Exercise:
Format as a JSON list of strings the lines starting at the one containing "Viewport: 1328px width, 650px" and ending at the one containing "click(213, 145)", one string per line, with blank lines omitted.

The data:
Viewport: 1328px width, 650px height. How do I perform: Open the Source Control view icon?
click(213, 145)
--
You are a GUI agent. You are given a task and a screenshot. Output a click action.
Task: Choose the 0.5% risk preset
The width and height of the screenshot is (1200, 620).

Output for this exercise:
[
  "Viewport: 1328px width, 650px height. How do I perform: Open the Source Control view icon?",
  "click(213, 145)"
]